Un par de noches después, a las tres de la madrugada, escucho a mi hijo caminar por el pasillo… riéndose. A carcajadas. Un risotada escalofriante y genuina que resonaba por toda la casa. Casi me caigo de la cama, pero entendí: iba al baño, “ahuyentando” al Coco. Lo mismo pasó la noche siguiente. Y así noche tras noche. A nosotros, los adultos, nos resultaba hasta gracioso. Pero a mi suegra, no.
A los pocos días, se me acercó hecha un manojo de nervios:
—¡No puedo dormir más en esta casa! ¡Hay algo oscuro, como presencias! ¡El niño se ríe de noche como si alguien hablara a través de él! Esto me pone los pelos de punta. Me voy a mi casa. Y si vengo, será solo de día. Y solo si limpiáis la casa.
No dijo la palabra “exorcista”, pero el mensaje estaba claro. Asentí con la cabeza. Marina se encogió de hombros —”es mi madre”—. Y yo, disimulando mi satisfacción, me fui a preparar un café. Solo. En mi cocina. Con mi taza favorita.

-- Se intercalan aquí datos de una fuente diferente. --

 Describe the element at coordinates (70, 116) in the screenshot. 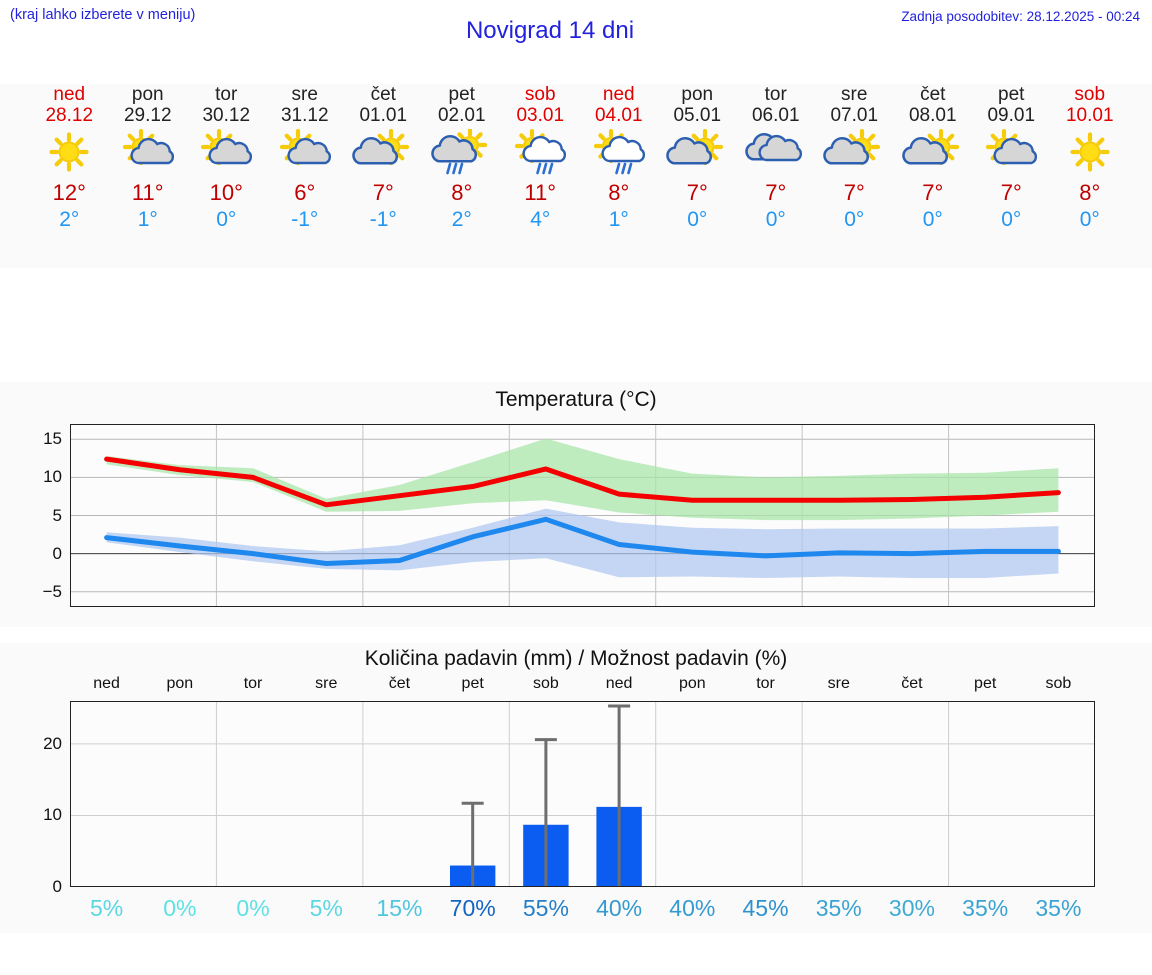

I see `day-date-label: 28.12` at that location.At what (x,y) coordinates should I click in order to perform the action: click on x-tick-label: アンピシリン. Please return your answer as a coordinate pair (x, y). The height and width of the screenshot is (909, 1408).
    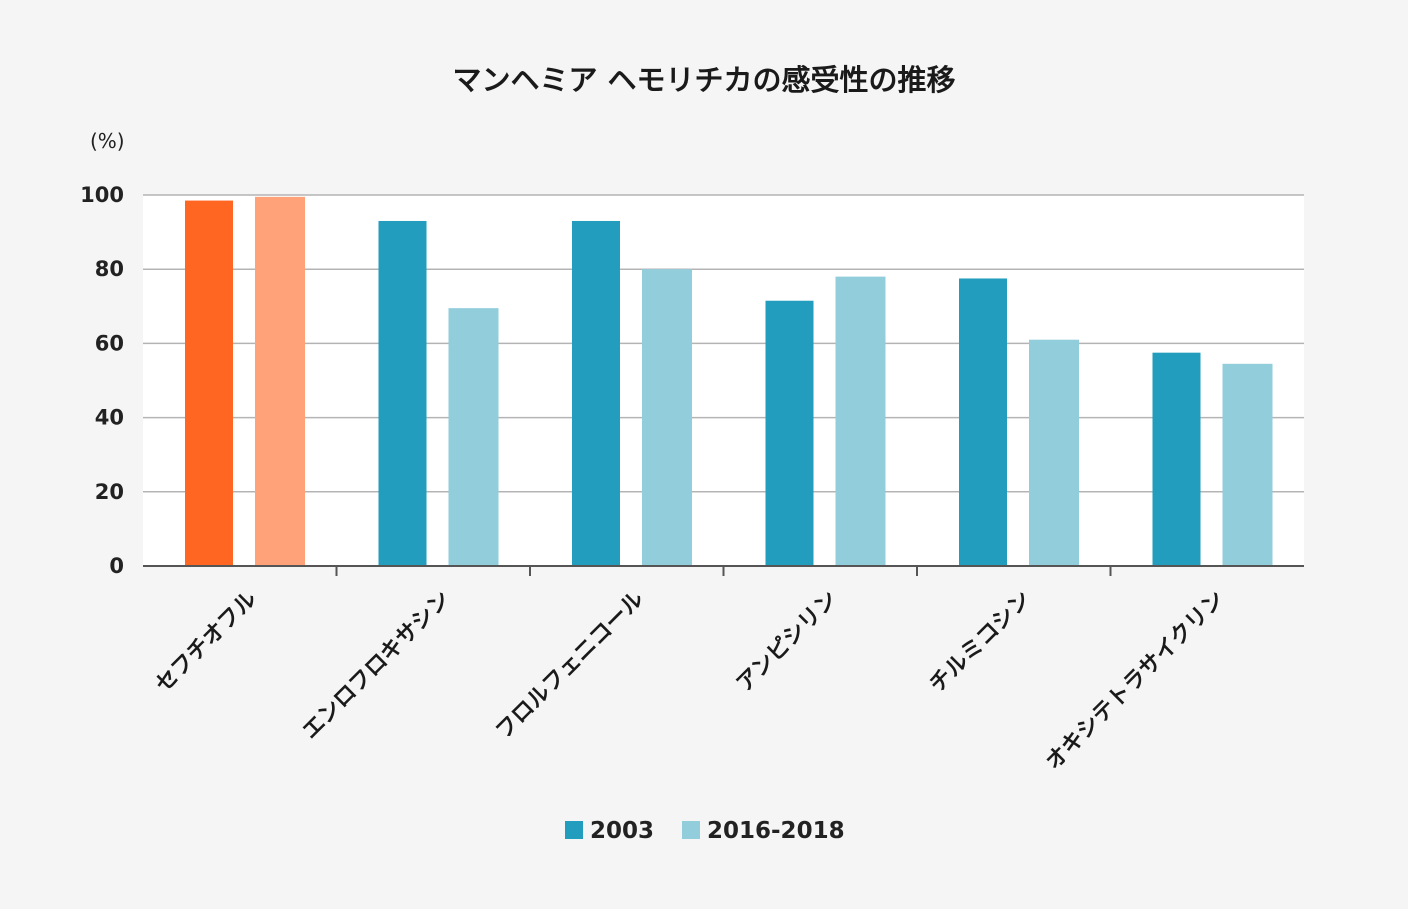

Han pasado casi dos años desde entonces. Mi suegra solo viene de día: trae empanadas, juega con Hugo, charla con Marina. Pero al caer la tarde, se marcha. Sin excepción. Sin insinuar quedarse. A veces se queja de la soledad, pero entonces recuerdo lo del “Coco”… y todo vuelve a su lugar.
Moraleja: hasta la gente más encantadora puede traspasar tus límites. Lo importante es saber restablecerlos a tiempo. Y créeme, no hace falta discutir, ofenderse ni pelear. Basta con un poco… de imaginación.